WHAT YOU ARE ASKED TO DO:
Go through each line of the records below and count those with the word "agent". Give only the count.

DATA RECORDS section start

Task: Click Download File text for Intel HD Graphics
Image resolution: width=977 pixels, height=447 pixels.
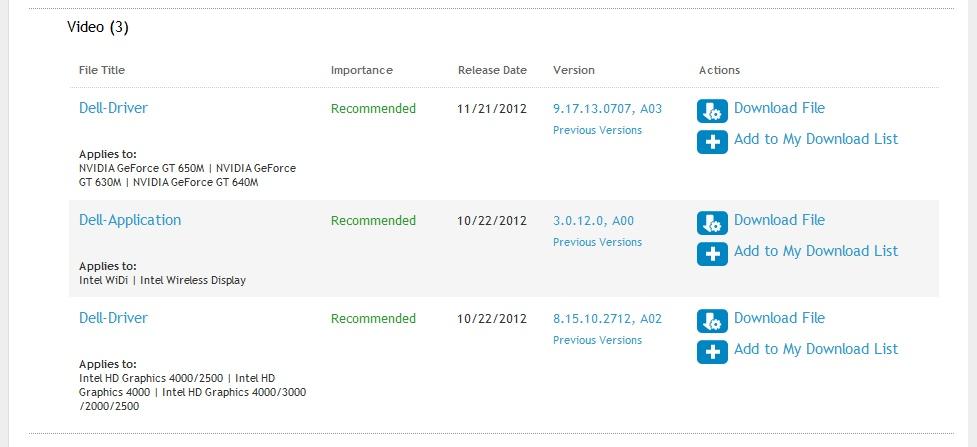Action: coord(779,318)
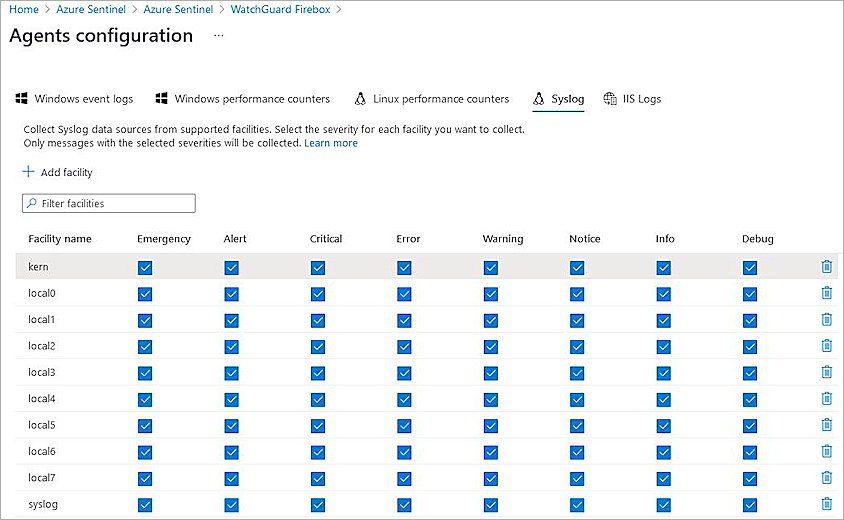
Task: Open the Learn more link
Action: pos(331,143)
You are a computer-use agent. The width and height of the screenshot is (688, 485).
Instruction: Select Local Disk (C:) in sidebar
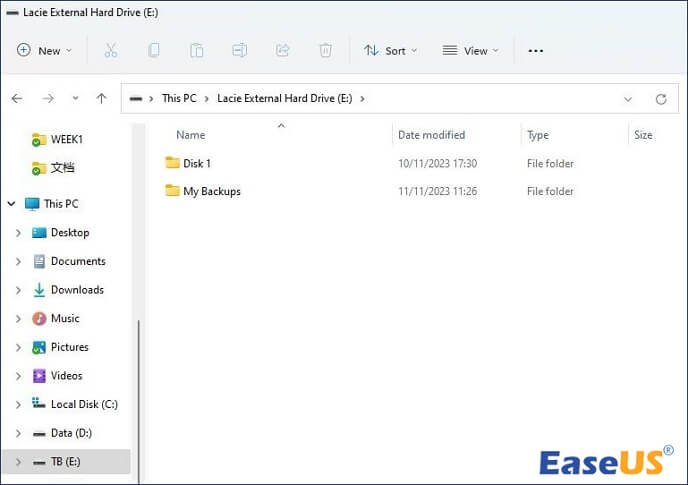click(x=84, y=404)
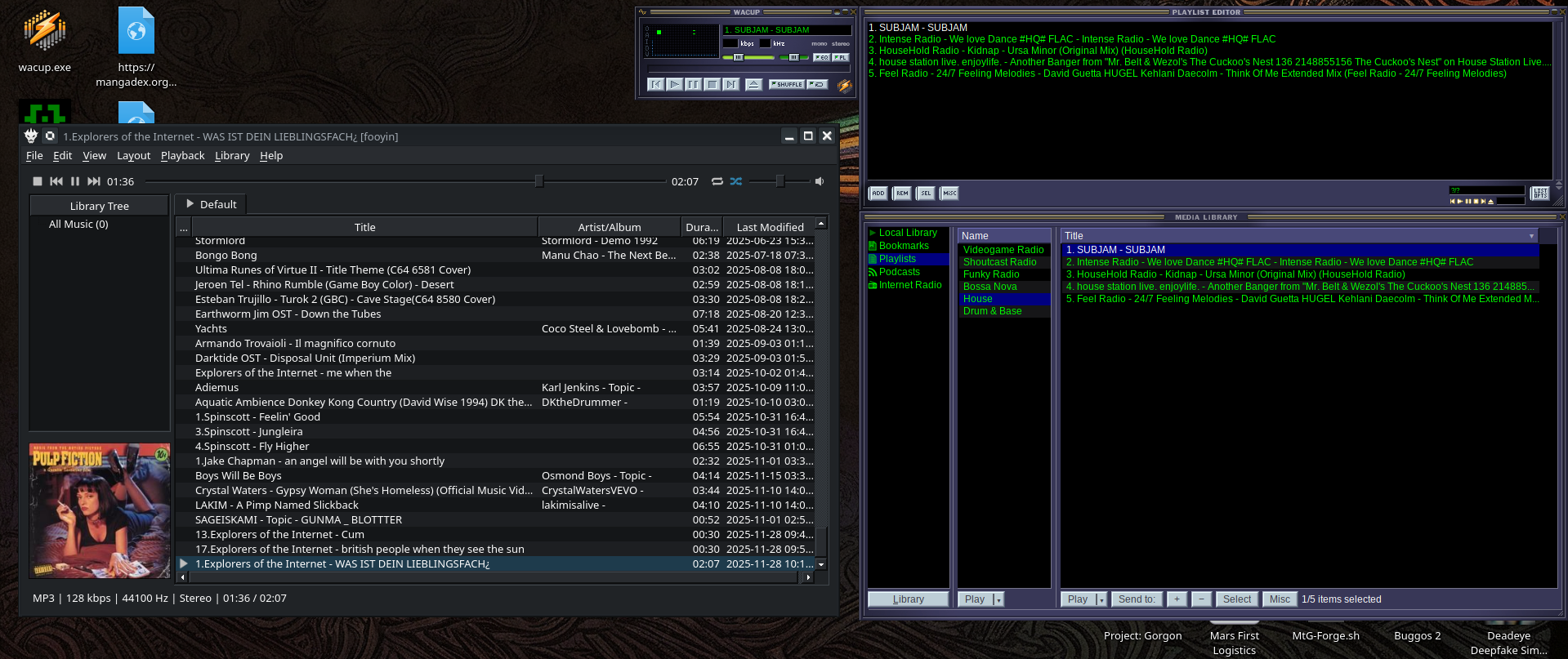Click the ADD button in Playlist Editor

coord(878,194)
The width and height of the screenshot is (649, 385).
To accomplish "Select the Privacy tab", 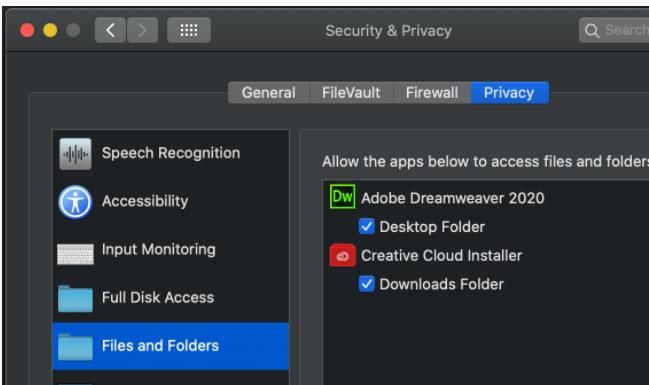I will pyautogui.click(x=509, y=93).
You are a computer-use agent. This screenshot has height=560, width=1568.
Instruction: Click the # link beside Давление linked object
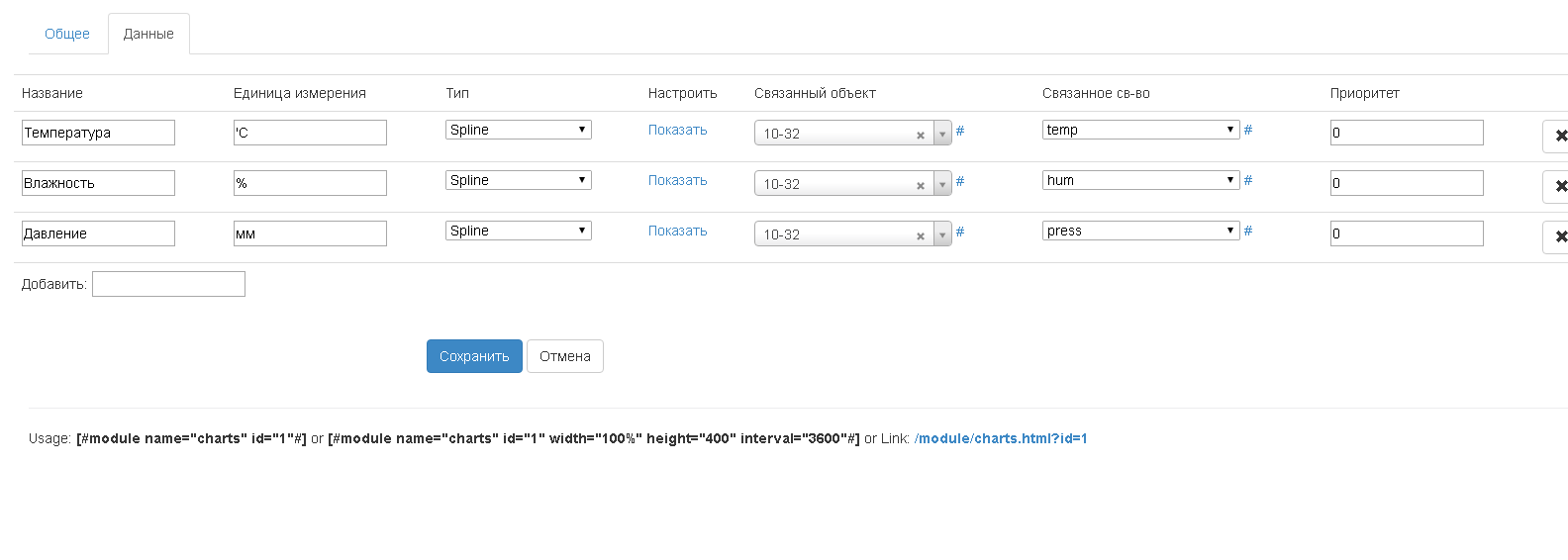(x=960, y=232)
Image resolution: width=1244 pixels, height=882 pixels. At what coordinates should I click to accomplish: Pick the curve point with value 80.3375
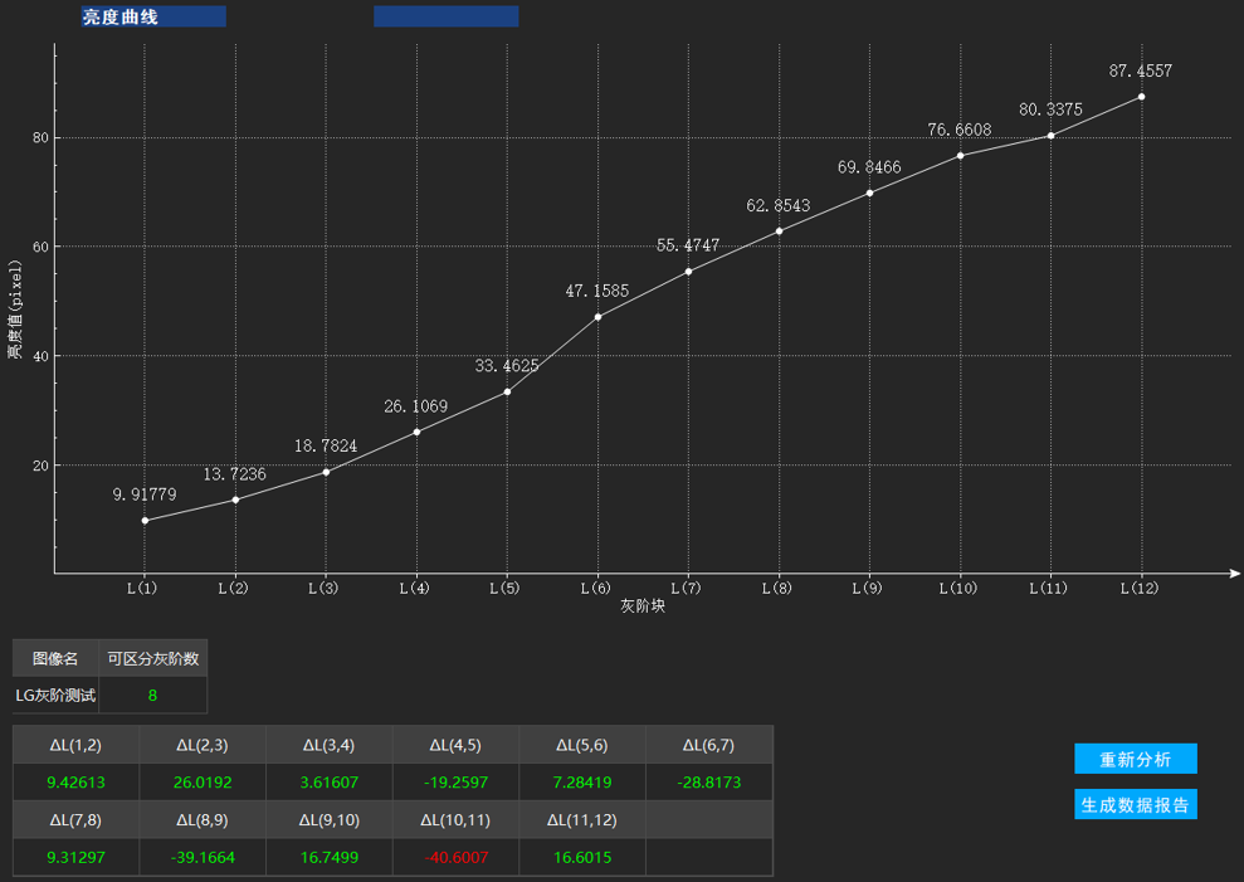[x=1051, y=135]
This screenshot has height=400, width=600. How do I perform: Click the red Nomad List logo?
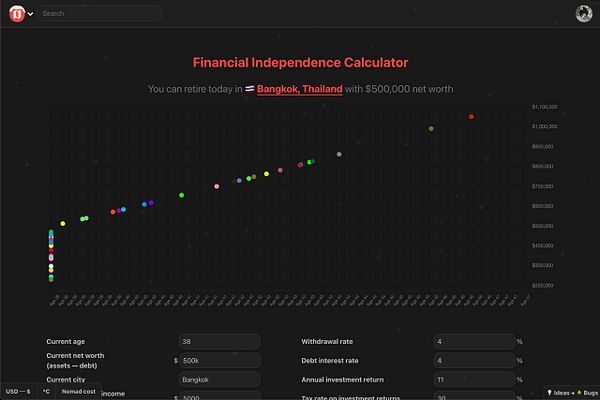(17, 14)
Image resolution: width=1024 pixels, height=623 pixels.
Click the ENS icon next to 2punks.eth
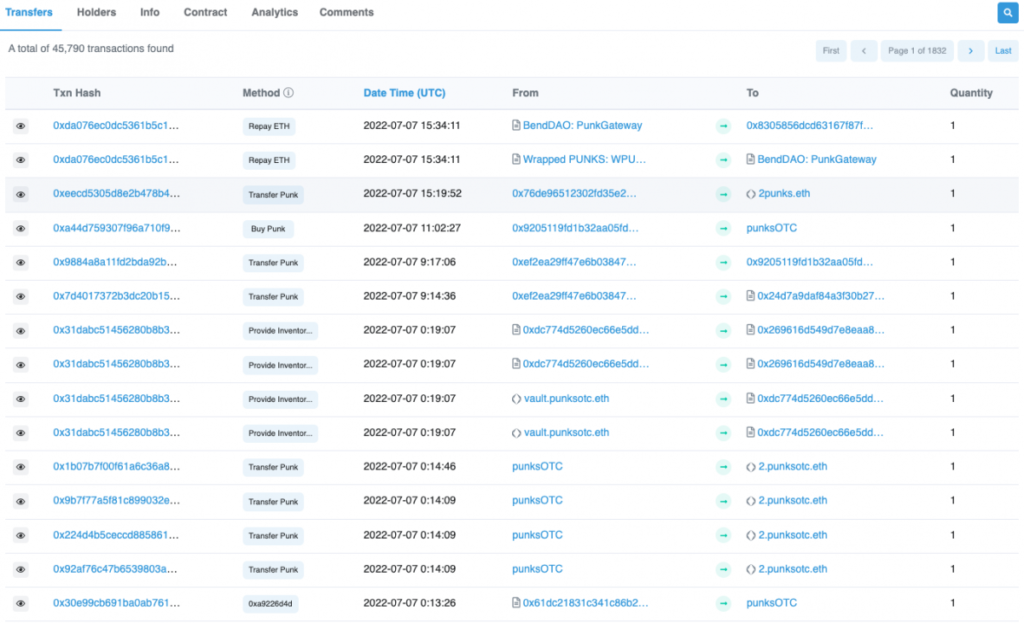(x=751, y=194)
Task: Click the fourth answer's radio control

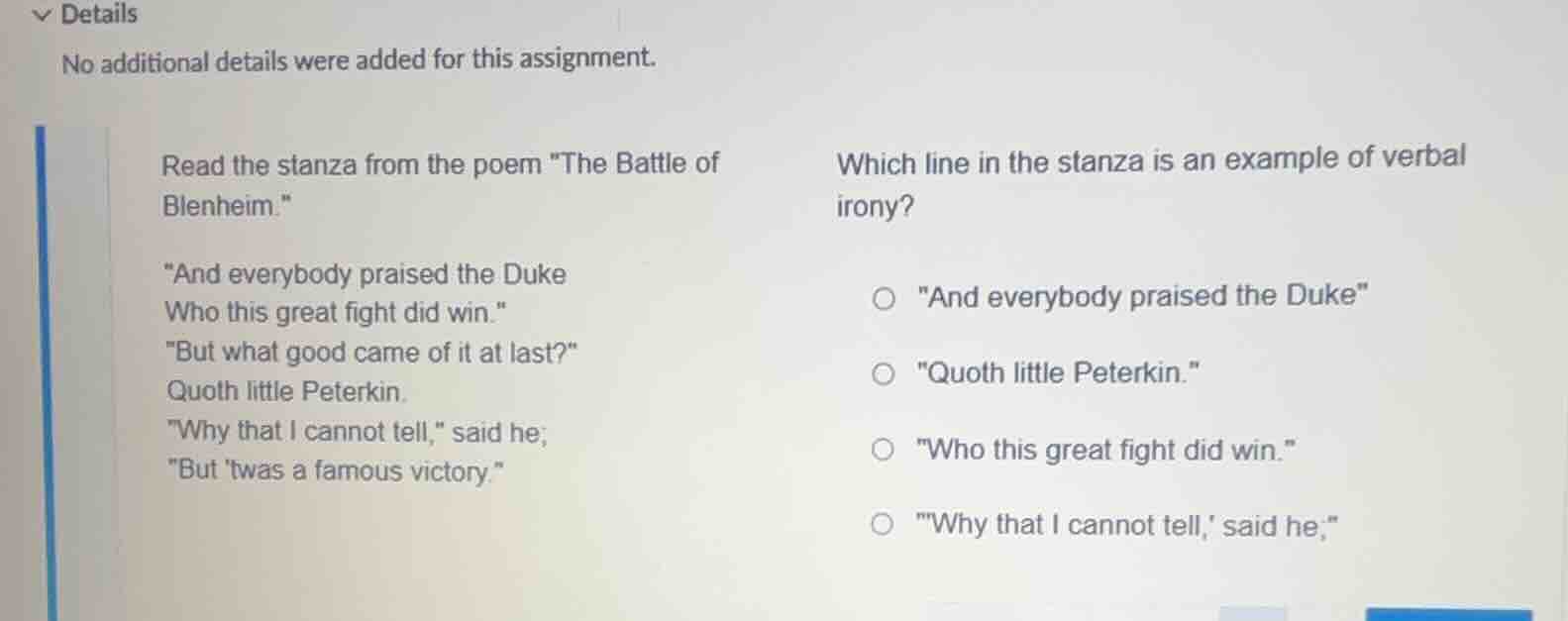Action: click(884, 523)
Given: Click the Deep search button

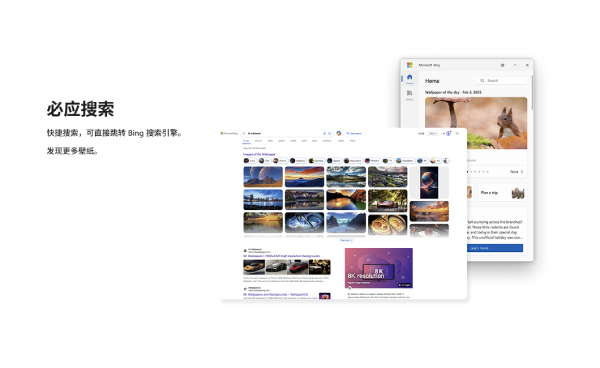Looking at the screenshot, I should [354, 134].
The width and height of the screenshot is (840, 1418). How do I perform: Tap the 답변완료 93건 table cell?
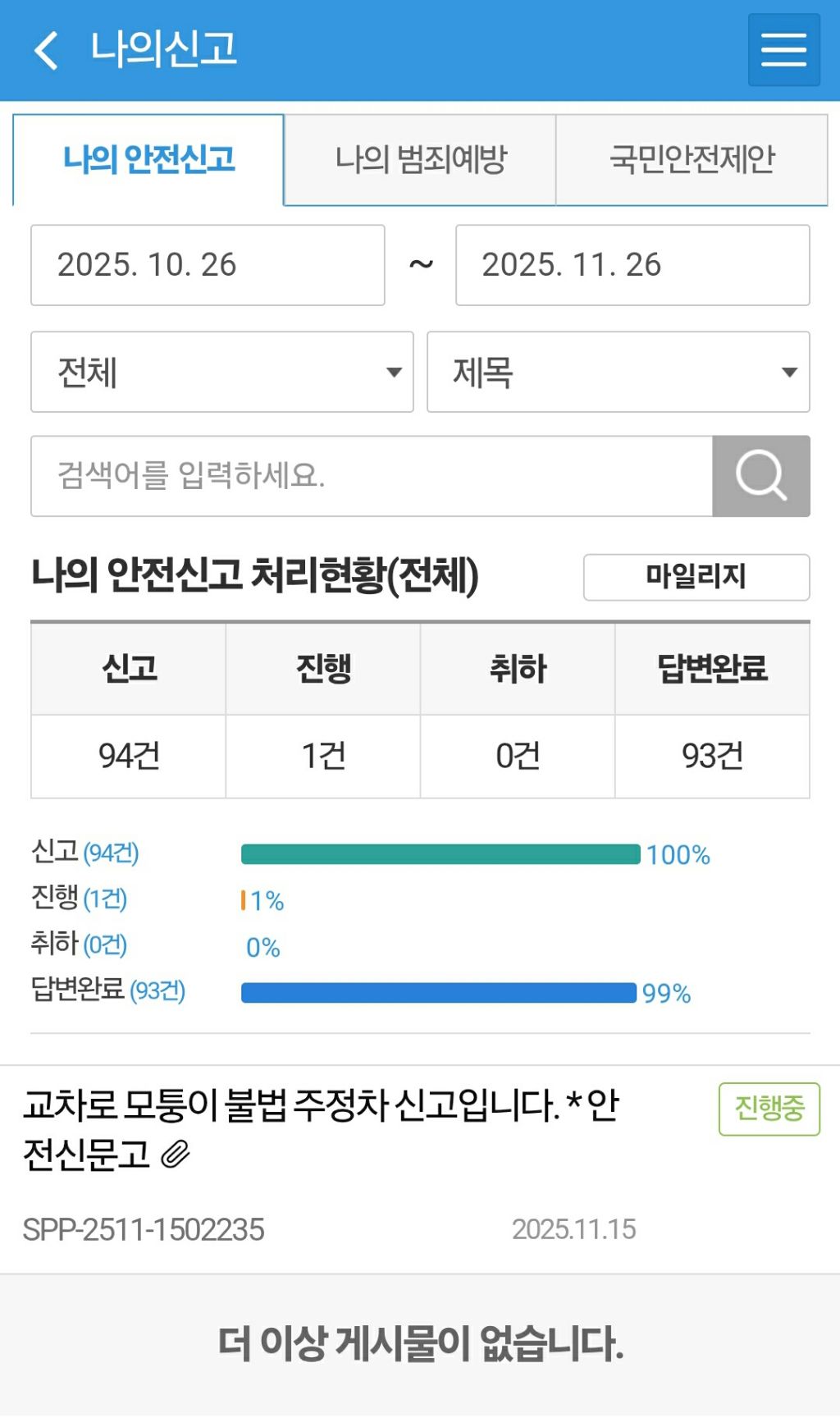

DATA RECORDS section end

SOLUTION BELOW:
2